December 2017 Preview | Murphy v. Smith

Case No. 16-1067 | 7th Cir. Decision

Under 42 U.S.C. § 1997e, when a prisoner brings a successful civil rights lawsuit and is awarded a monetary sum, a portion of that sum, not to exceed twenty-five percent, is supposed to be used to satisfy any attorneys’ fees that may have been awarded to the plaintiff’s lawyers. The question currently creating a split among the circuits is what “not to exceed twenty-five percent” of the award means. Whether it means up to 25% or exactly 25%.

Charles Murphy was a prisoner at the Vandalia Correctional Center in Illinois. On July 25th, 2011, he reported a mess at his assigned seat and was told to clean it up and leave the dining area. He was handcuffed and escorted into a segregation unit. Upon arrival, Murphy ignored officers’ inquiries about where he normally resided. The officer repeatedly inserted his finger into Murphy’s ear asking him if he was deaf. Then, Murphy was escorted by three officers and was taunted by another about what would happen next time his handcuffs came off. The officer hit Murphy in the eye, applied a chokehold, and Murphy passed out. While unconscious he was pushed into a cell.

Thirty minutes later, a nurse checked on Murphy. The orbital rim of his eye was crushed and required surgery. He did not completely recover and continues to have doubled and blurred vision. Murphy sued the officer who hit him, and another officer, and a jury returned a verdict for Murphy of $307,733.82. The District Court also awarded attorneys’ fees and indicated that ten percent of the verdict must be applied to those fees.

One of the issues reviewed on appeal was whether the District Court was proper in deciding that it had discretion to determine what percentage of the verdict was to be applied toward the attorneys’ fees. 42 U.S.C. § 1997e(d)(2), reads that “[w]henever a monetary judgement is awarded in an action . . . a portion of the judgment (not to exceed 25 percent) shall be applied to satisfy the amount of attorney’s fees awarded against the defendant.”
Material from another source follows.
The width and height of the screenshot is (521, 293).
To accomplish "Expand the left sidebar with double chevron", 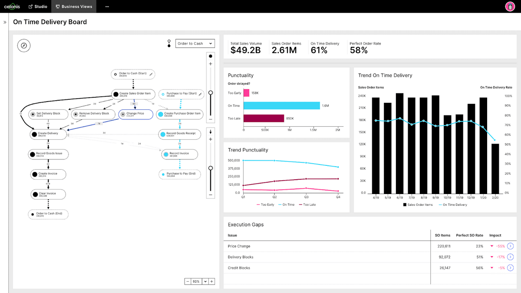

The Seventh Circuit cited a previous en banc ruling in which it decided that the amount was not discretionary and that the full twenty-five percent must be first be applied from the verdict before the defendant can be required to contribute more. See Johnson v. Daley, 339 F.3d 582, 585 (7th Cir. 2003) (en banc). The Second, Third, Sixth, and Eighth Circuits, however, have held that the phrase “not to exceed 25 percent” means any amount up to twenty-five percent and not exactly twenty-five percent. The Supreme Court has agreed to hear this case and determine which reading of the statute is correct and bring some clarity to the circuit courts.